El ritmo social se acelera y los espacios públicos se convierten en puntos de encuentro llenos de vida. Los visitantes que llegan en noviembre para las festividades de Noche de Muertos encuentran una ciudad decorada con flores de cempasúchil y altares monumentales. Es el momento perfecto para explorar el Parque Nacional Barranca del Cupatitzio, donde el flujo del agua es constante y la vegetación luce radiante bajo el sol de otoño.
Temporada baja y el ciclo de lluvias
La temporada baja suele presentarse durante los meses de junio a septiembre, cuando el ciclo de lluvias transforma el paisaje en un vergel profundo. Aunque las precipitaciones son frecuentes por las tardes, el clima se mantiene fresco y permite disfrutar de una ciudad más tranquila y pausada. Al llegar, la humedad resalta los aromas de la tierra y la vegetación, creando una atmósfera mística que define la identidad de la región.
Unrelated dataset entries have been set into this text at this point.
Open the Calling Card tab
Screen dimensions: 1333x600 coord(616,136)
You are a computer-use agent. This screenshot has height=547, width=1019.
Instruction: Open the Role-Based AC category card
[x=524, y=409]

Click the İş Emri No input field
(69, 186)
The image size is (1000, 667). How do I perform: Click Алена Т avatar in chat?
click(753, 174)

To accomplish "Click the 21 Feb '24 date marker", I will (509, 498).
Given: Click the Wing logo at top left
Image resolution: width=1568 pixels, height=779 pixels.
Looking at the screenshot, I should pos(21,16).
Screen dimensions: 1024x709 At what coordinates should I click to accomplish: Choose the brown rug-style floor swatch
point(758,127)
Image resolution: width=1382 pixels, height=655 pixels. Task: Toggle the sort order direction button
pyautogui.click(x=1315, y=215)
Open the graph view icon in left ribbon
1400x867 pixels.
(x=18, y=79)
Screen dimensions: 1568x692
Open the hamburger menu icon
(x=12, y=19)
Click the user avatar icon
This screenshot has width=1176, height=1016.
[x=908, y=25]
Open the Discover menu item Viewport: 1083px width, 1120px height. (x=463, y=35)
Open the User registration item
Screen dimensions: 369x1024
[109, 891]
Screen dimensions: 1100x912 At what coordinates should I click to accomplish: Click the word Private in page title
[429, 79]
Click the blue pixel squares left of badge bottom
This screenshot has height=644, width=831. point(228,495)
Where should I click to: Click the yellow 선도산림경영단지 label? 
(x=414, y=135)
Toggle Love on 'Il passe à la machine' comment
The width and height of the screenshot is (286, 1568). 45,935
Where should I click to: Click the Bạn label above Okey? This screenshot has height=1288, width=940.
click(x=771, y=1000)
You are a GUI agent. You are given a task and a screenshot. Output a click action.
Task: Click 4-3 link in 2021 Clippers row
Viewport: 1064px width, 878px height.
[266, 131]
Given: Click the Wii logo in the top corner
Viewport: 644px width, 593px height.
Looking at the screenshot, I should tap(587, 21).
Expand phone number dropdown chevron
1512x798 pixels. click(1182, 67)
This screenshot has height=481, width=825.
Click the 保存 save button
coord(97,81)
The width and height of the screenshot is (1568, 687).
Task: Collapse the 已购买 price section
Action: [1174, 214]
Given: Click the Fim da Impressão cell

Este periodo es ideal para quienes prefieren evitar las aglomeraciones y buscan una conexión directa con la naturaleza. El caudal de la cascada de la Tzaráracua aumenta significativamente, ofreciendo un espectáculo natural con caídas de agua de hasta 60 metros de altura. La vida cotidiana se vuelve más íntima, permitiendo apreciar los detalles de los barrios tradicionales y los museos locales sin las prisas habituales de las grandes ferias.